Algumas questões sobre a luta pelo Socialismo no século XXI
Comunicação apresentada no II Encontro Internacional “Civilização ou Barbárie”, realizado em Serpa em 5,6 e 7 de Outubro de 2007.
Francisco Melo
I
O socialismo não é uma doutrina ideal dogmática, é um projecto que, inscrito como possibilidade na própria dialéctica da realidade existente, é necessário elaborar teoricamente e configurar na prática em circunstâncias históricas determinadas, enquanto fase de transição para o comunismo
Logo nos seus escritos de juventude Marx criticou as teorizações comunistas então existentes, as quais se apresentavam como construções do futuro válidas para todos os tempos, como não passando de meras abstracções dogmáticas, contrapondo-lhes uma perspectiva verdadeiramente revolucionária: «não queremos antecipar dogmaticamente o mundo, mas encontrar, a partir da crítica do mundo velho, o mundo novo» (1) . Também o seu companheiro F. Engels chamava a atenção para o carácter não doutrinário do comunismo: «ele não parte de princípios, mas de factos» (2) . E explicitava: «O comunismo é proveniente da grande indústria e das suas consequências; do estabelecimento do mercado mundial; da concorrência desenfreada que com este se dá; das crises comerciais sempre mais poderosas e mais gerais, que agora se tornaram já completas crises do mercado mundial; do engendramento do proletariado e da concentração do capital; das lutas de classes entre proletariado e burguesia que daí decorrem.
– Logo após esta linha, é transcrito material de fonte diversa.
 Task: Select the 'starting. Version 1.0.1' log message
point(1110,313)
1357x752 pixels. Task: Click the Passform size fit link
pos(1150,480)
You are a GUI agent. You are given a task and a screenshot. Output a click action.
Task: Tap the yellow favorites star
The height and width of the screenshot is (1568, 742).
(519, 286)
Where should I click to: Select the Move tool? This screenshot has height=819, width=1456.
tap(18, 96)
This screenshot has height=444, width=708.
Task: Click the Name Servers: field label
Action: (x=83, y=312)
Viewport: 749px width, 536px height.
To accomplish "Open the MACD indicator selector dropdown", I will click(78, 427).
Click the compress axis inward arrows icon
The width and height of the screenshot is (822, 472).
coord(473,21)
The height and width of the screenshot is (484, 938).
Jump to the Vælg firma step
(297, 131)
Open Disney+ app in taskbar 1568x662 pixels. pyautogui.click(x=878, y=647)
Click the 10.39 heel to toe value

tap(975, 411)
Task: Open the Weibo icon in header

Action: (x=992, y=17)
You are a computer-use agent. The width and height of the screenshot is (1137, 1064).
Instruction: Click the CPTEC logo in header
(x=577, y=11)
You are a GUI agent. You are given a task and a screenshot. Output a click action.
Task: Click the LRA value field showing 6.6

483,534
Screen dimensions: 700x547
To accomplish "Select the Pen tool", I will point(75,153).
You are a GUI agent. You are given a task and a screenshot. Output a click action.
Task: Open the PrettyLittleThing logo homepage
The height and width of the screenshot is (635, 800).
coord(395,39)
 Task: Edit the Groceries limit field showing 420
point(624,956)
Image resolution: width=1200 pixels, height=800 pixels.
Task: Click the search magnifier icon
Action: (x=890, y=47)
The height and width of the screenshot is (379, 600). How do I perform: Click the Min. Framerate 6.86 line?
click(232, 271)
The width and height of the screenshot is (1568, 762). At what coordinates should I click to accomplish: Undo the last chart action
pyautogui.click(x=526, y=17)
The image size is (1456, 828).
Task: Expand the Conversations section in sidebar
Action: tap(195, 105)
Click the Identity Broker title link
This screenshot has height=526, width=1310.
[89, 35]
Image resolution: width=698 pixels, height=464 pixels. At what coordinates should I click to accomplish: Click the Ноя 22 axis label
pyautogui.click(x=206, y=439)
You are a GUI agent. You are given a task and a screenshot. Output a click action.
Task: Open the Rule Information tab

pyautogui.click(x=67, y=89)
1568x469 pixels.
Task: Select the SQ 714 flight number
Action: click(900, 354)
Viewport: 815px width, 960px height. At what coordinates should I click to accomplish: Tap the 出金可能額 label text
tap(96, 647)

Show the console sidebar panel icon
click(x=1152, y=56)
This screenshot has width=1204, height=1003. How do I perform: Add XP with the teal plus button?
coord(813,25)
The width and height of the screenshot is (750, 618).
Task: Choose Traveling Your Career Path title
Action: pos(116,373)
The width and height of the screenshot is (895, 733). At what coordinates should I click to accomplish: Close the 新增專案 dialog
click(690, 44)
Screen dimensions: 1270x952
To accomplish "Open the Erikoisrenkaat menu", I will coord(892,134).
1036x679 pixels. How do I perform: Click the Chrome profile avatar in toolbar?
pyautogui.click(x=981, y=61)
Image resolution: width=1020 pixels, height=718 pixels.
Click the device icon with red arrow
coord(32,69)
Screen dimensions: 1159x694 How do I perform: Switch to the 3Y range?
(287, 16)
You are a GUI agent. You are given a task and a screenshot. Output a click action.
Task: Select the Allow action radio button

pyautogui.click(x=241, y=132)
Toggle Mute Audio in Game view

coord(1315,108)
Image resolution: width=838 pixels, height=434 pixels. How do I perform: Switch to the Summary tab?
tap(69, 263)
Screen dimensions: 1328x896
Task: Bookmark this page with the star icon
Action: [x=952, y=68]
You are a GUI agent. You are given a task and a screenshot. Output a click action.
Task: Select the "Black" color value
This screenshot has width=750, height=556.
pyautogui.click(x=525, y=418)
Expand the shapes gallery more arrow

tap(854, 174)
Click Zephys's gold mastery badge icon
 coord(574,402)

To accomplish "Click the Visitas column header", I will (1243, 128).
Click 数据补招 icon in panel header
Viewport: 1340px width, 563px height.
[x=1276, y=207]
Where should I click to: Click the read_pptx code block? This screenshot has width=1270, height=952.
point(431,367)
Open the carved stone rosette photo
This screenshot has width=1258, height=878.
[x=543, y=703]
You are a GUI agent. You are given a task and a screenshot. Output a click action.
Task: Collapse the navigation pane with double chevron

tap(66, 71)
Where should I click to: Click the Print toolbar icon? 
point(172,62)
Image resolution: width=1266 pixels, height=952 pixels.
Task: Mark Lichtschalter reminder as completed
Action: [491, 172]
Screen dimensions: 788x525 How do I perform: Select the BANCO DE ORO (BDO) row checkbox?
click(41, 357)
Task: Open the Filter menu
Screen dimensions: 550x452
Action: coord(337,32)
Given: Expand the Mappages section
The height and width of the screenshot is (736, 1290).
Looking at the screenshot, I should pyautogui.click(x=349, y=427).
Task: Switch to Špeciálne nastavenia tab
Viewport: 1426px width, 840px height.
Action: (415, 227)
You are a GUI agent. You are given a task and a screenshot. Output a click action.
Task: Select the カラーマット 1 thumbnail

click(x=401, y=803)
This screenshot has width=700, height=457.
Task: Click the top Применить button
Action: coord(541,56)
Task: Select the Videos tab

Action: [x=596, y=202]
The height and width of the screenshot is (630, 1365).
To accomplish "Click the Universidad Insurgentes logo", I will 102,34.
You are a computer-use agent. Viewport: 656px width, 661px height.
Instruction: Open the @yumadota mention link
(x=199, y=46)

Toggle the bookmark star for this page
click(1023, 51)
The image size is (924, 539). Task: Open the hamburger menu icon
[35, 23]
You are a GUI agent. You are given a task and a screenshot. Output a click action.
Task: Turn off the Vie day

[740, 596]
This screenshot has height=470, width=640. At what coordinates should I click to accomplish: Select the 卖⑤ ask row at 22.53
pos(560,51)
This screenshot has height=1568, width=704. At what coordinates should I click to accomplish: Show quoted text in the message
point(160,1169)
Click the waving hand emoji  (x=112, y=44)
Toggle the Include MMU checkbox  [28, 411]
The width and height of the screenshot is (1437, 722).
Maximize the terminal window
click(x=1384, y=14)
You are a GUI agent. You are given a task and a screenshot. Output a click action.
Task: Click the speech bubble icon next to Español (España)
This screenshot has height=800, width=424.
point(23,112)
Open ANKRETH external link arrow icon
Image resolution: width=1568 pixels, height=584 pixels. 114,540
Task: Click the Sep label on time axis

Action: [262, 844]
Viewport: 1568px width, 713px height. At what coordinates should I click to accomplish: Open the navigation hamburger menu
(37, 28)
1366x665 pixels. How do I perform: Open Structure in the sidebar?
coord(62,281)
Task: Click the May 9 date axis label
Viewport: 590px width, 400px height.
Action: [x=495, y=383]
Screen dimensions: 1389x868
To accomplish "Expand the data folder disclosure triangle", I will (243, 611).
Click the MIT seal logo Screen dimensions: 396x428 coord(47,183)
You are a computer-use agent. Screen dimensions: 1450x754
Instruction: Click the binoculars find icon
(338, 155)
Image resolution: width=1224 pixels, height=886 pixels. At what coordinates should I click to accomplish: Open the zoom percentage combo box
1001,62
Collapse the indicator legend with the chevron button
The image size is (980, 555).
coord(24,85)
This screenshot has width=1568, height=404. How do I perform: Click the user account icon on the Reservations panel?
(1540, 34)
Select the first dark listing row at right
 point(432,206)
O comunismo, na medida em que é teórico, é a expressão teórica da proletariado nesta luta e a apreensão teórica conjunta das condições de libertação do proletariado.» (3)
Estas posições metodológicas de Marx e Engels (de que demos apenas exemplos entre muitos outros que se poderiam dar: recorrentemente os afirmarão ao longo da sua vida) encontrarão expressão nessa obra genial de ambos que é o Manifesto do Partido Comunista. Nela, expõem a «nova concepção do mundo», materialista e dialéctica, doravante pública e claramente assumida como enformando a orientação programática do movimento comunista, concepção que eles próprios e, depois deles, Lénine e o movimento operário e comunista internacional desenvolveriam e enriqueceriam, tendo em conta as novas características do desenvolvimento histórico do modo de produção capitalista e as experiências e ensinamentos da construção do socialismo.
Segundo essa concepção — o marxismo-leninismo — o socialismo e o comunismo não são produto das ideias de quaisquer «melhoradores do mundo» nem uma fatalidade histórica, mas encontram-se inscritos como possibilidade nas contradições do modo de produção capitalista que as classes exploradas, e em primeiro lugar o proletariado e o seu partido político, têm que conhecer e agir sobre a sua dinâmica de modo a elas próprias configurarem, nas circunstâncias históricas concretas, uma nova sociedade liberta da exploração.
II
As propostas teóricas e as formas de intervenção prática dos comunistas resultam da consideração do movimento histórico real. E essa consideração mostra-nos insofismavelmente que o capitalismo não pode assegurar a utilização das forças produtivas no interesse de toda a sociedade, pelo que a transformação da propriedade capitalista em propriedade social pela superação revolucionária do capitalismo se torna uma necessidade exigida pelas próprias leis inerentes à produção capitalista.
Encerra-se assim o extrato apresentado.